Esta visão alargada permite um trabalho de observação dos resultados, trabalhando em diferentes turmas e contextos escolares, que vão da infância à idade adulta, e observando turmas, por definição, heterogéneas. É neste trabalho de proximidade e acompanhamento da evolução dos alunos que analisaremos as nossas ações e o seu impacto no indivíduo no futuro.
3. IDEIAS PARA O FUTURO
As Histórias em 77 palavras têm visto o número de participações a aumentar juntamente com o entusiasmo neste tipo de trabalho. A experiência presencial e em sessões à distância onde são colocados em prática os pressupostos do projeto RE-WORD-IT – Brincar a sério com as palavras permite testemunhar não só um empenho real na resolução dos desafios propostos, como uma autoconfiança e autonomia crescentes. Acreditamos, por isso, que é importante avaliar de forma científica o impacto que tem a escrita baseada nos desafios na progressão dos alunos. Sugere-se que, de futuro, sejam tidas em conta as seguintes premissas:
a) os alunos deverão fazer dois desafios por mês, num total de 4 a 6 por período;
b) esses desafios deverão ser escolhidos de forma a assegurar que, em cada mês, é executado um com constrangimentos (letras impostas ou proibidas, palavras impostas, em sequência ou não) e outro de construção de texto (partindo de ideias, frases, imagens, dando mais liberdade ao uso da criatividade);
c) estes dois tipos de desafios deverão ser submetidos a avaliação em dois grupos separados, visto terem objetivos diferentes;
d) para o grupo de alunos em estudo, os desafios serão os mesmos, respeitando a ordem sugerida;
e) os desafios deverão ser recolhidos e analisados sem qualquer tipo de edição por parte do professor que envia, para que se possa aferir o grau de proficiência linguística, bem como a presença de sentido figurado ou metafórico;
f) deverão ser aplicados inquéritos no início e no final do ano letivo, observando as motivações para a escrita e para a leitura antes e depois do trabalho proposto pelo estudo;
g) os desafios deverão ser organizados e numerados sem a identificação do aluno, para se permitir uma observação menos subjetiva dos textos;
h) a grelha de avaliação dos textos deverá permitir uma descrição minuciosa do percurso de cada aluno;
i) se possível, será valioso avaliar os textos de toda uma turma.

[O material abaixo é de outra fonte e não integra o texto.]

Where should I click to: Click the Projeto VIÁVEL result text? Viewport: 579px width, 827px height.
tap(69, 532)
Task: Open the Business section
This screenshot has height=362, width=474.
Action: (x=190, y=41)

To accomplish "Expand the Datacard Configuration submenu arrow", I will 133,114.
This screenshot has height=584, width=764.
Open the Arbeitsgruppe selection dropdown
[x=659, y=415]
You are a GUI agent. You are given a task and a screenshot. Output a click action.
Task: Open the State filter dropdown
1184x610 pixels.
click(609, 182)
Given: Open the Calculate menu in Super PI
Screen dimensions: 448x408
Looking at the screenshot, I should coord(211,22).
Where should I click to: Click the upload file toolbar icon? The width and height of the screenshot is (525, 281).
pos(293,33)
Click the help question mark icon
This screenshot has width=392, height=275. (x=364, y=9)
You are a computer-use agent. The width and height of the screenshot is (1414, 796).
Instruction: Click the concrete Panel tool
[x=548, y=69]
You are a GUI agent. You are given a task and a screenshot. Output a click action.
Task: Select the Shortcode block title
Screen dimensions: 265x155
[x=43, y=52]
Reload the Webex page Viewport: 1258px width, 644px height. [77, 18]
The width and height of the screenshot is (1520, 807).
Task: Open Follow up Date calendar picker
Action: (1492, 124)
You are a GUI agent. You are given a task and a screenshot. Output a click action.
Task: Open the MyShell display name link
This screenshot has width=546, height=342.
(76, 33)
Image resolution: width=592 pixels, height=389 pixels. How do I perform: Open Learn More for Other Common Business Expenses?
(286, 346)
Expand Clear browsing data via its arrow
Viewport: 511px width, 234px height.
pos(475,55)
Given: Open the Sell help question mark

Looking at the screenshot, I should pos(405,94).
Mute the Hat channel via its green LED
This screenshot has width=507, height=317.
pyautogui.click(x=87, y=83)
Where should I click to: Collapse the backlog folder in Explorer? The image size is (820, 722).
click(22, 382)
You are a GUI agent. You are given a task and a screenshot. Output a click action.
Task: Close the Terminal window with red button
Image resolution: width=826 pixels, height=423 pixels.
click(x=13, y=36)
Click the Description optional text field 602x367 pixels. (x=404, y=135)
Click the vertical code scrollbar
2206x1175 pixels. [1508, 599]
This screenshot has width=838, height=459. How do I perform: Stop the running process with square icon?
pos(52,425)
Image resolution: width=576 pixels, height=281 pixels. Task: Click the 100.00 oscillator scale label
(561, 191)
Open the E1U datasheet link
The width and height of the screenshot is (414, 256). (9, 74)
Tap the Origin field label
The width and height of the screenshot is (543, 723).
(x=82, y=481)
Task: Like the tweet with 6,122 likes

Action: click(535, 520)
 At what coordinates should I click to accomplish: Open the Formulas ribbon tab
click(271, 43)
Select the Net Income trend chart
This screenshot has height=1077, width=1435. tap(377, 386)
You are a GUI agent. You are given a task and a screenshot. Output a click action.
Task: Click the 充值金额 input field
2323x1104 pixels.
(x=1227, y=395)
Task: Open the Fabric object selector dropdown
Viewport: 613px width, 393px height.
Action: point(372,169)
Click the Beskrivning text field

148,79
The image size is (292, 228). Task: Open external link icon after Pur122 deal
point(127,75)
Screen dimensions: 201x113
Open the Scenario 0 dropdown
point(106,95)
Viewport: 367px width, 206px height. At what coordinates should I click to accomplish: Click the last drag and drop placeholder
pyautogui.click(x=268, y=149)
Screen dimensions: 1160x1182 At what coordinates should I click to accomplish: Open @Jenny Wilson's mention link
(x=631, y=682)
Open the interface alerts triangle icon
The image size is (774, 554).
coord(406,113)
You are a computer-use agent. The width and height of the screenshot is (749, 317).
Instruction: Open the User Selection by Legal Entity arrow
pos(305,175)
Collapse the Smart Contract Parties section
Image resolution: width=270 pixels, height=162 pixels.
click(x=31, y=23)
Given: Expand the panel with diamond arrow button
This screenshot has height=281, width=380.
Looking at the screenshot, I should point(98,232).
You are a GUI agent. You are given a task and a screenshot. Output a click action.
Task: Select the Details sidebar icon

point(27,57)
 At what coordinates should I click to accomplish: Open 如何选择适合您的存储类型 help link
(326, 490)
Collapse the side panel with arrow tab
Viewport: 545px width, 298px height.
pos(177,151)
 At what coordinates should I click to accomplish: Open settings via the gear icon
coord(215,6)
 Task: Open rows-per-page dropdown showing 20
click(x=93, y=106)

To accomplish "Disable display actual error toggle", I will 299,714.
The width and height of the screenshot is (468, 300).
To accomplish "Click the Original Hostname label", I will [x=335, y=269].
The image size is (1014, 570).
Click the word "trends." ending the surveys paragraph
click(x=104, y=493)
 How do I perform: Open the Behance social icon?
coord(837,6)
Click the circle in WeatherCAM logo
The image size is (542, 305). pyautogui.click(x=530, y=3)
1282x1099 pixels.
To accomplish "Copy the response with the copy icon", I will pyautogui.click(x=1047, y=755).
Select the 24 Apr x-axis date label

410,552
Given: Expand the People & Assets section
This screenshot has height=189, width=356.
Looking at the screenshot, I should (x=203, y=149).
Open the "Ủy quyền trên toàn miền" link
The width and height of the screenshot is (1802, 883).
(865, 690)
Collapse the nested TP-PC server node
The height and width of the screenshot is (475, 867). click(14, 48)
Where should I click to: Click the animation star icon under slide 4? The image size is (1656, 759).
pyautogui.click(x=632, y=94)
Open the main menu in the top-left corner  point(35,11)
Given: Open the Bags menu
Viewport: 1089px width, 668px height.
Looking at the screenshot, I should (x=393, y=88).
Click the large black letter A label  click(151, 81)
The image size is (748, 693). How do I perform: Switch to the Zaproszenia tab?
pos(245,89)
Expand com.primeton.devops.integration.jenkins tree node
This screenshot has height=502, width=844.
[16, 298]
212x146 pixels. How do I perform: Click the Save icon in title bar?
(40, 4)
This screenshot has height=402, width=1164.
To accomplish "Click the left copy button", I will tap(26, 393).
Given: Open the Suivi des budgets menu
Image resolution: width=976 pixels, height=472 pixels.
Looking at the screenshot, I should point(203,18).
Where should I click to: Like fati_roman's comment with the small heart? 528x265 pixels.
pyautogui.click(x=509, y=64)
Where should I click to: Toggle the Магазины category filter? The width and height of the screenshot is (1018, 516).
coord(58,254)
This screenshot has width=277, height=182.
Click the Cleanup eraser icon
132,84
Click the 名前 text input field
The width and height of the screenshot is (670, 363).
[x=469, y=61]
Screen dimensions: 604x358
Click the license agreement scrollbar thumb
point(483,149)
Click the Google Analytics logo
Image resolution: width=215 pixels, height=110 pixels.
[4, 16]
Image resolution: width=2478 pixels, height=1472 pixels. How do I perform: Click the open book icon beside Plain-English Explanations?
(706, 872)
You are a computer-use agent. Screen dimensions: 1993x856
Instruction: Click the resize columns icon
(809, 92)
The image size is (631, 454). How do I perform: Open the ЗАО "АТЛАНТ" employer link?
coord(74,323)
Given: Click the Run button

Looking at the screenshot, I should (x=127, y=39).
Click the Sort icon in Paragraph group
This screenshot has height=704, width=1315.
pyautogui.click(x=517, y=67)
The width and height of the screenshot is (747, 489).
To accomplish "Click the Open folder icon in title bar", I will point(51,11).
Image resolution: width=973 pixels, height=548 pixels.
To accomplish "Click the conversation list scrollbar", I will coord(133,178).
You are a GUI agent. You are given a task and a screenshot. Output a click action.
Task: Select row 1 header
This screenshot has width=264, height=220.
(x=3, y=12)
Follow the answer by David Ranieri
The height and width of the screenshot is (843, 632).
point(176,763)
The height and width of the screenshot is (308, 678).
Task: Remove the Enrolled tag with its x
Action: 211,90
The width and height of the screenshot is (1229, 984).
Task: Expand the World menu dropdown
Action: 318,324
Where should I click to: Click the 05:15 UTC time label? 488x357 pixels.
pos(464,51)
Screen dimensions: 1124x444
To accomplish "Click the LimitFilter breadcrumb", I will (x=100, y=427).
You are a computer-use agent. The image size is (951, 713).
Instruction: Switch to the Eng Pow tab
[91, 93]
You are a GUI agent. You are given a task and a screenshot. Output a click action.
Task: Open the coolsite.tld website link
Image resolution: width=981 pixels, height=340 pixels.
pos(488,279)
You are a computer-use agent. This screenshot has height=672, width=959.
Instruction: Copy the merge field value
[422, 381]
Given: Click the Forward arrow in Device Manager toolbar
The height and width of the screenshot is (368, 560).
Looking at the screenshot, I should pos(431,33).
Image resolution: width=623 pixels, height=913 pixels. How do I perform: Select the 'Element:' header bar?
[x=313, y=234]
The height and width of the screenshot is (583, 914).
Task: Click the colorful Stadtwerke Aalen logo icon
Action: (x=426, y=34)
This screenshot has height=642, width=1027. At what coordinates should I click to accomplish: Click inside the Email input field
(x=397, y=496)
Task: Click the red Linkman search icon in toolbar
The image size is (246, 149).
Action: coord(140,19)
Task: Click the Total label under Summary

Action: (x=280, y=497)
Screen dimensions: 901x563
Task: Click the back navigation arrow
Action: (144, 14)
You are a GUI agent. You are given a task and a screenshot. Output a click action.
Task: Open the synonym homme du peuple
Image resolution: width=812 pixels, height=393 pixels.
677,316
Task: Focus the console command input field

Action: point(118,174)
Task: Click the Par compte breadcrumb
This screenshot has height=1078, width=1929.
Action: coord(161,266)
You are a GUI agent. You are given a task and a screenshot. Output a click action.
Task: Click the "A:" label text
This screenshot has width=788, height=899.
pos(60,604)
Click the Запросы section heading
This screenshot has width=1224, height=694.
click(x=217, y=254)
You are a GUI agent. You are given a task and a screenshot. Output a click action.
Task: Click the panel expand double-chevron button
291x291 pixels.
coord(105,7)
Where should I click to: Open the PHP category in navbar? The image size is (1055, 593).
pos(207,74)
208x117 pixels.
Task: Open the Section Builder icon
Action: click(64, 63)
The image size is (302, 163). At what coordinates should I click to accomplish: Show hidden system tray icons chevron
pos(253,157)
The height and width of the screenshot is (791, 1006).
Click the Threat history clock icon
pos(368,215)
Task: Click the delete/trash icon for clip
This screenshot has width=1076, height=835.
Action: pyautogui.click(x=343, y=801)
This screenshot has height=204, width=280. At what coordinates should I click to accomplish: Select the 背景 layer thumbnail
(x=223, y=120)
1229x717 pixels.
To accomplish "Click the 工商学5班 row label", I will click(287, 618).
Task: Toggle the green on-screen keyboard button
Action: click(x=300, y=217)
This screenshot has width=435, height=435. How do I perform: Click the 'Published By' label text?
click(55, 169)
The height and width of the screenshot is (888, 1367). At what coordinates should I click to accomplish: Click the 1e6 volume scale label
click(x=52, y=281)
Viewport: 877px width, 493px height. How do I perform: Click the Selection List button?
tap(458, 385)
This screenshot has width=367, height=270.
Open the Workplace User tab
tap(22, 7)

Com a consciência de que a escrita e a leitura andam de mãos dadas, e serão também a base de todas as outras áreas do conhecimento e da vida em geral, seria interessante avaliar também o impacto da aplicação do projeto RE-WORD-IT não só no interesse e nas capacidades envolvidas na escrita e na leitura, mas também na motivação, autoconfiança, capacidade de autorregulação e de autonomia na aprendizagem em geral.
REFERÊNCIAS
Allal, L., Chanquoy, L. & Largy, P. (2004). Revision: cognitive and institutional processes. Springer. doi: 10.1007/978-94-007-1048-1
Barbeiro, L.F., (1999). Os alunos e a expressão escrita. Fundação Calouste Gulbenkian.
Fonseca Santos, M. (2015). Altamente. Edicare.
Fonseca Santos, M. (2019). Razões para Escrever. Nós na Linha.
Goleman, D. & Senge, P. (2014). The triple focus - A new approach to education. More than Sound.
Graham, S., Harris, K. R. & Santagelo, T. (2015). Research-based writing practices and the common core: meta-analysis and meta-synthesis. The Elementary School Journal, 115(4), pp. 498-522.
Pereira, L. (2000). Escrever em português: didácticas e práticas. Edições ASA.
Pereira, L., Cardoso, I. & Graça, L. (2009). For a definition of the teaching/learning of writing in L1:Research and action. L1 – Educational studies in Language and Literature, 9(4), pp. 87-123.
Ruiz, J. & Vieira, M. (2017). Cantem como se estivessem num prado verde, como ar fresco no rosto... - Imagética e metáfora na pedagogia coral infantil. Revista E-Psi, 7(Suplm.1), 3- 17. http://hdl.handle.net/1822/52332
Wilson, D. & Conyers, M. (2016). Teaching students to drive their brains. Teachers College Press.